Pelican Point operator denies “gaming” electricity market
The company running Pelican Point power station says the market operator must have known it would not bid into the market the day of this month’s blackout, and denied suggestions from Independent Senator Nick Xenophon that it declined to turn on extra generation in order to “game” the electricity market.
Engie head of corporate affairs Jim Kouts (front left) and head of trading and portfolio management Darren Foulds (front right) addressing the committee this morning. Photo: Bension Siebert/InDaily
Engie head of corporate affairs Jim Kouts told a Senate committee at Adelaide Town Hall this morning that the company’s second unit at Pelican Point had been mothballed since 2014 – and the Australian Energy Market Operator [AEMO] must have known Engie would not turn it on unless directed to do so.
A total of 90,000 consumers and businesses lost power on February 8 when AEMO decided to “load shed” some power to protect electricity infrastructure.
According to AEMO’s report into the incident, earlier that day AEMO asked Engie whether the second Pelican Point unit was available to generate energy – but the company said it did not have sufficient gas supply to fire up that plant, and that it would take at least four hours to get started.
Subsequently, AEMO took the decision to “load shed”.
Xenophon said that, under the current rules, when a generator is directed to turn on generation by AEMO, generators “can continue to charge [for generation] as though that [directed] plant wasn’t [operating]”.
He asked Kouts whether Engie kept out of the market on February 8 so that it could charge higher prices for electricity, adding that withholding supply in order to achieve higher prices was an example of “gaming the market”.
“It’s a case of supply and demand: by not having the second Pelican Point plant on on the 8th of February, you could charge more for Pelican Point one, correct?” Xenophon said.
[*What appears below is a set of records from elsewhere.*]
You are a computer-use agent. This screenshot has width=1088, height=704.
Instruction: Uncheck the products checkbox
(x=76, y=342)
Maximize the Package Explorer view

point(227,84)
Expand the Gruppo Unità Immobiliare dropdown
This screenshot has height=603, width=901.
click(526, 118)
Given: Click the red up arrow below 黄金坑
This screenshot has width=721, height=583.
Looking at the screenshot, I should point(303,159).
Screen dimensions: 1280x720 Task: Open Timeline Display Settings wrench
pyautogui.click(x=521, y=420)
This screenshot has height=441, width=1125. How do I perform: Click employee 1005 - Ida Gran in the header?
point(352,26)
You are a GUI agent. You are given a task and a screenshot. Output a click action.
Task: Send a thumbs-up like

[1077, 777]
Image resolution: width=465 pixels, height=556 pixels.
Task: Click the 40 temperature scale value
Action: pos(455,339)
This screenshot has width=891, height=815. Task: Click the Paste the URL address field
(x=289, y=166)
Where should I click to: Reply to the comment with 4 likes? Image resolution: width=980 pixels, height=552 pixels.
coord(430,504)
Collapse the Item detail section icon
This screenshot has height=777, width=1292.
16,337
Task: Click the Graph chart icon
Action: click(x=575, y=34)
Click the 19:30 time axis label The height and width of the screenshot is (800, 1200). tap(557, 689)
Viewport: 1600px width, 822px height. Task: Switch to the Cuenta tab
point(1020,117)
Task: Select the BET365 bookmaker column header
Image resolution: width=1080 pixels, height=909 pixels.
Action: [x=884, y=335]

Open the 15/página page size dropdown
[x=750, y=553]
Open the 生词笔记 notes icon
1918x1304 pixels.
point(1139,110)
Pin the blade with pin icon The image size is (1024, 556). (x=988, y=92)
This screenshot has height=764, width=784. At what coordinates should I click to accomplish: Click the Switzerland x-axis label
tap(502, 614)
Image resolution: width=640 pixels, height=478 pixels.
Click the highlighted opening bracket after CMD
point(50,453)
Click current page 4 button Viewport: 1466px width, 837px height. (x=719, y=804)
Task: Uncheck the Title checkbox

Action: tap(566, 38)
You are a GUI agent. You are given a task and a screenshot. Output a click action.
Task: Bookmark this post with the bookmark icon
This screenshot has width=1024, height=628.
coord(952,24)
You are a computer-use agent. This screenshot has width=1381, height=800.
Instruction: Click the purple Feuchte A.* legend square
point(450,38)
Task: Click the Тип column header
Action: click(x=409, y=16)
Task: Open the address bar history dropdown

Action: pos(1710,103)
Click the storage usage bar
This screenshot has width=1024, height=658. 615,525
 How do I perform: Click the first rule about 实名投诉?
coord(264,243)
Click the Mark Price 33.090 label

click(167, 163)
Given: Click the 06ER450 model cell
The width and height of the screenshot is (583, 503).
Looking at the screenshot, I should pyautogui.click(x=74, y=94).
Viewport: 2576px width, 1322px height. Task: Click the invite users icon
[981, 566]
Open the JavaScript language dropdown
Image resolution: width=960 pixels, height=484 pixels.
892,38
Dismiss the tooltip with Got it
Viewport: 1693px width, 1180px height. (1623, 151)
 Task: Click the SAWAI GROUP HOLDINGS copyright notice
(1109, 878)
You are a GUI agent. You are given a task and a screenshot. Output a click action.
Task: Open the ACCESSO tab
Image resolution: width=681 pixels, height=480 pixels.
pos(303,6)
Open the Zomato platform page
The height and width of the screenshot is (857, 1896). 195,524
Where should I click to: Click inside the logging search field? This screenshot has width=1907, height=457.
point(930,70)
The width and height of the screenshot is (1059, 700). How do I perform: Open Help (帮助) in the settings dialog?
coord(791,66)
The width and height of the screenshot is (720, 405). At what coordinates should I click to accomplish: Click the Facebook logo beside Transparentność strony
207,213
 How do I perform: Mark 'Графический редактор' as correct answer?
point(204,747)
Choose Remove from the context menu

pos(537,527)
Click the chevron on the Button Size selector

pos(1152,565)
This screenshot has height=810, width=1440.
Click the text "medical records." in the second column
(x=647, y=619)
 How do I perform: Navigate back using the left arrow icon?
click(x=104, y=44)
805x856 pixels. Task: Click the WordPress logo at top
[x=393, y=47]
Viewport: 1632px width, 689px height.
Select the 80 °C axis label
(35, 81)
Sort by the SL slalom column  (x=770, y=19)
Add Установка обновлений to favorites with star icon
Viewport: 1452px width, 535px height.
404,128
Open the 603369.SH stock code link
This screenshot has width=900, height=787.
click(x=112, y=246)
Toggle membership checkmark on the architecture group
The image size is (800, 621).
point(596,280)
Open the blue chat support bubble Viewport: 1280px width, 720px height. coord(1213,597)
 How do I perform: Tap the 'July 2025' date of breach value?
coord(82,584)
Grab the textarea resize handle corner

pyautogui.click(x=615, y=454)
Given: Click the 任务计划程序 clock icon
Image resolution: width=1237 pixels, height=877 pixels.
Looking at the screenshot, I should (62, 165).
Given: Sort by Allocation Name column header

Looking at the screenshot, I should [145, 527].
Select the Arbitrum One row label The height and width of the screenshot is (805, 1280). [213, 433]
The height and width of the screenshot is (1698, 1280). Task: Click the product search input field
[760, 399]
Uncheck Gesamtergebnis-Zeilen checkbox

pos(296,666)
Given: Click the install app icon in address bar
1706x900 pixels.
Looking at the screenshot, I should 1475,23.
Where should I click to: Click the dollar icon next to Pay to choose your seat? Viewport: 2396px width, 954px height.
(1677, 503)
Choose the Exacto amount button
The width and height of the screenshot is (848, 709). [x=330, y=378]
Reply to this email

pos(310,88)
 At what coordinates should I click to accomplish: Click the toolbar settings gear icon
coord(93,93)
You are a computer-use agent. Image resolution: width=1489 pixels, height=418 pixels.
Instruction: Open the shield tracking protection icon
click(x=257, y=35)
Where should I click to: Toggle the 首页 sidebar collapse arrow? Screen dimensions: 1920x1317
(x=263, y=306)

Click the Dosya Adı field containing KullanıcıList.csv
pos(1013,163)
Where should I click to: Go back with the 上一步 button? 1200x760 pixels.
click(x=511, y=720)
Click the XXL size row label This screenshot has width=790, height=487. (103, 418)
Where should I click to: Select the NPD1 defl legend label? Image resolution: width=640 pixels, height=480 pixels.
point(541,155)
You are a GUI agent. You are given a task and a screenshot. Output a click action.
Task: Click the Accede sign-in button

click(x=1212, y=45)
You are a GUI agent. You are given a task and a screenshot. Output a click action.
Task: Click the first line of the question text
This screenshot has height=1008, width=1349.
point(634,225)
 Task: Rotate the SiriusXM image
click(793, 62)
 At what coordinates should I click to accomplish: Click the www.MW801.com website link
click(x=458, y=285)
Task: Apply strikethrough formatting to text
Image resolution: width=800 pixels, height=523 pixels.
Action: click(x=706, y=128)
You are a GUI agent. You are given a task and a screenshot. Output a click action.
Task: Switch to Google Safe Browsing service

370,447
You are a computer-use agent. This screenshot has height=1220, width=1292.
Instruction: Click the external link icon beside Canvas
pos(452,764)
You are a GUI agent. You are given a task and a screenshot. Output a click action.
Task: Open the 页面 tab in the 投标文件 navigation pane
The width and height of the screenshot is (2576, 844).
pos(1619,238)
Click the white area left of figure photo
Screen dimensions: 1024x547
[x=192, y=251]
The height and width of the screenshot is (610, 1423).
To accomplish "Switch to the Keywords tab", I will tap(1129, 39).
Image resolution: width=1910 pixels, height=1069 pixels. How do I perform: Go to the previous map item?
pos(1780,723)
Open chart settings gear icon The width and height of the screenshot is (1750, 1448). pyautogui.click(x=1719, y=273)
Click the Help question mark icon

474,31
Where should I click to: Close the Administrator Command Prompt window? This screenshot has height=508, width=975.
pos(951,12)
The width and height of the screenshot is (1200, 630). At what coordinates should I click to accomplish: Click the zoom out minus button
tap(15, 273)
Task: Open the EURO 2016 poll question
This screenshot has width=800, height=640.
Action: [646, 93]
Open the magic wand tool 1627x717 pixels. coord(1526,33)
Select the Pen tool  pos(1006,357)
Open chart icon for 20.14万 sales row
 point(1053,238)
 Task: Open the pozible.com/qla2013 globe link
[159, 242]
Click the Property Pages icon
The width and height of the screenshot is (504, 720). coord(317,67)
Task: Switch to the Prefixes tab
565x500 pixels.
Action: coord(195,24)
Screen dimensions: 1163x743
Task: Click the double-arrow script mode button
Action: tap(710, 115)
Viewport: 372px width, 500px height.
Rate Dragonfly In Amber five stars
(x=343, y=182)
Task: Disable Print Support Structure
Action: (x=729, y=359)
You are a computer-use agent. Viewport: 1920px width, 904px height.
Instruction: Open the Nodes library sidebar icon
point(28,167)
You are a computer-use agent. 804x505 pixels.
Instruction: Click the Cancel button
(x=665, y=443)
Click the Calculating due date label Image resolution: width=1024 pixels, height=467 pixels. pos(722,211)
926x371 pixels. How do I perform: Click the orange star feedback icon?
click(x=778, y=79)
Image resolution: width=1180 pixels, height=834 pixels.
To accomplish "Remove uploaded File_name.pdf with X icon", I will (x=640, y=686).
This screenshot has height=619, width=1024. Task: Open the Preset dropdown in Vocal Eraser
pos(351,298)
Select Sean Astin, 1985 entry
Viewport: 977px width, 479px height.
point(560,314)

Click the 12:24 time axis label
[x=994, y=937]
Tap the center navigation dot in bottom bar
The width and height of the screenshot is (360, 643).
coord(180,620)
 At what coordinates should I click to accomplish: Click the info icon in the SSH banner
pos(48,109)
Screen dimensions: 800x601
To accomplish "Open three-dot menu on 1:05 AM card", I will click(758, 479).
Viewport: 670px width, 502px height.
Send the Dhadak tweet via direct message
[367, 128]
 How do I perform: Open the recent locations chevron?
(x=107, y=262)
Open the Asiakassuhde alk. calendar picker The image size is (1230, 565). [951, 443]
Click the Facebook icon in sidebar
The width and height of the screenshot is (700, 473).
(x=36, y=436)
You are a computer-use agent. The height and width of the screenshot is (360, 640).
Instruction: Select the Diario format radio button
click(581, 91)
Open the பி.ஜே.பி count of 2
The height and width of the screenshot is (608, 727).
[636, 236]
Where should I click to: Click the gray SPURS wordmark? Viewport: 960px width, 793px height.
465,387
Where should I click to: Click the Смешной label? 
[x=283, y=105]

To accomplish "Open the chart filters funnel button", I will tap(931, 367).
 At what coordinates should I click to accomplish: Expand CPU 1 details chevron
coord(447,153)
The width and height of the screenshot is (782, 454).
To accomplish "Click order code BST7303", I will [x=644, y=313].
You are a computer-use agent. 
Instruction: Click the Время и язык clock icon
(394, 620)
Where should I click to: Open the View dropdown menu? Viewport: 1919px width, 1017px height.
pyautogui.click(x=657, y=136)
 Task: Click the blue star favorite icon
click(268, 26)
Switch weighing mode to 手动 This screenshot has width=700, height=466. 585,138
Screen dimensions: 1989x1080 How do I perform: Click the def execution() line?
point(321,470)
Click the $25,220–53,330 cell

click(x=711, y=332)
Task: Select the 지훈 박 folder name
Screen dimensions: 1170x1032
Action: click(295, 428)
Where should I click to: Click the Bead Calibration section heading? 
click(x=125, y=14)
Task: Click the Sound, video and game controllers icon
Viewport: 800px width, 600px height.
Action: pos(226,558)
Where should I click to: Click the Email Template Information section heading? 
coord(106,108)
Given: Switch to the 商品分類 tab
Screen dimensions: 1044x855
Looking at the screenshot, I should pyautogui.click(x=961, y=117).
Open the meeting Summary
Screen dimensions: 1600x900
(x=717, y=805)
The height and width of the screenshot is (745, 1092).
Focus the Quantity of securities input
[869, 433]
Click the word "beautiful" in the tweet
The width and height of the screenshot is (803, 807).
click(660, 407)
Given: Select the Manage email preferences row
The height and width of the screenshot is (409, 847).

But Kouts rejected the suggestion, arguing that was not “how the market works” and that gas supply contracts were already in place on the day.
“We simply can’t get a return [by generating electricity from the second unit],” he said, adding that Engie would not have turned on its second unit on February 9 had it not been directed to do so.
But he said “I don’t think there needed to be a brown out [on February 8] … we could have been directed on”.
He said the power outages were “not acceptable for a first world country”.
SA’s largest energy supplier, AGL, was also asked to appear before the committee this morning – but advised committee chair Greens Senator for South Australia Sarah Hanson-Young that its representatives were unable to attend.
“They’re refusing to show up,” said Hanson-Young.
“We will contact them and we will require them to appear before our next hearing.
“I think it’s pretty bad form.”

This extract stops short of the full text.